Sweden, bear in mind, is a relatively small country with a good rail and ferry system. The choice Swedes have to make between traveling by rail and flying is a much different choice than most people in the world are faced with. I live in Austin, Texas, a large city about 200 miles south of Dallas, Texas. If there were decent high-speed rail between Austin and Dallas, would I choose train over plane? I would. Austin to Kansas City? No, thanks. And if we work my personal plane into the equation, my calculus changes. Truth is, I'd fly a 50-mile trip if it took me a 50-mile round-trip drive to do it. In fact, I've done it more times than I can count.

The choice by 16-year-old Greta Thunberg, an eco-activist from Stockholm, to travel by sailboat to the United States to address the UN General Conference was a publicity stunt, a really successful one, I might add. But the thought of returning to sailing vessels instead of jets, and ditching our cars for bikes and road trucking for, I don't know, teams of oxen, is a childish notion.
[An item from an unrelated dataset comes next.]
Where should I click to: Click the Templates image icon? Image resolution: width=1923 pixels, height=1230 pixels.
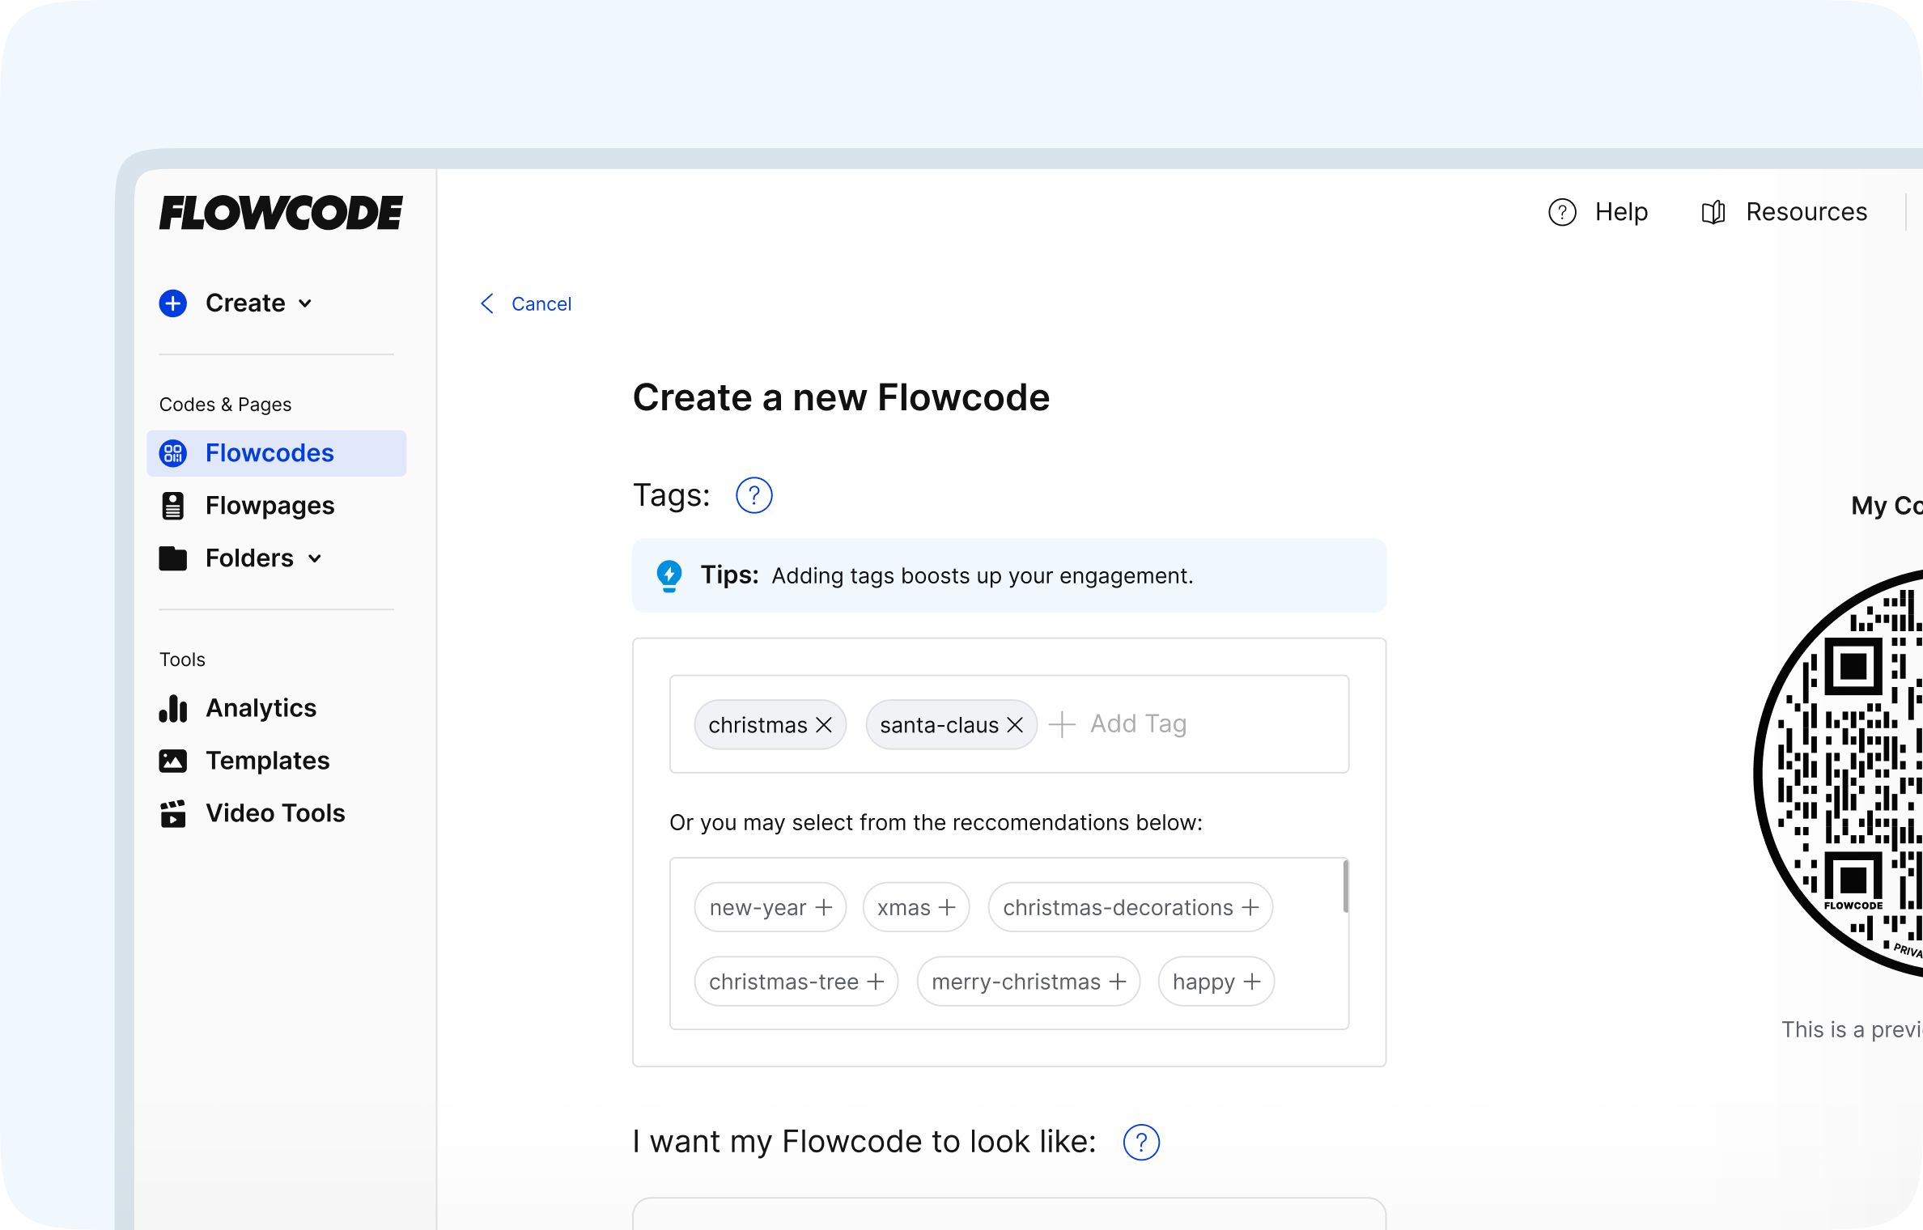click(173, 761)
But the wishful thinking is only the beginning. Morgan goes on to say that "zero- emissions planes could soon replace traditional fuel-powered airplanes to drastically cut back on air pollution," a statement she makes in the paragraph following a list of bullet points in which she points out, last on the list, that in order for this to happen both "batteries and regulations need to improve." The regulations part is a mystery to me. Experience shows that when they build it, the regulations will come. Think drones and cheap autopilots.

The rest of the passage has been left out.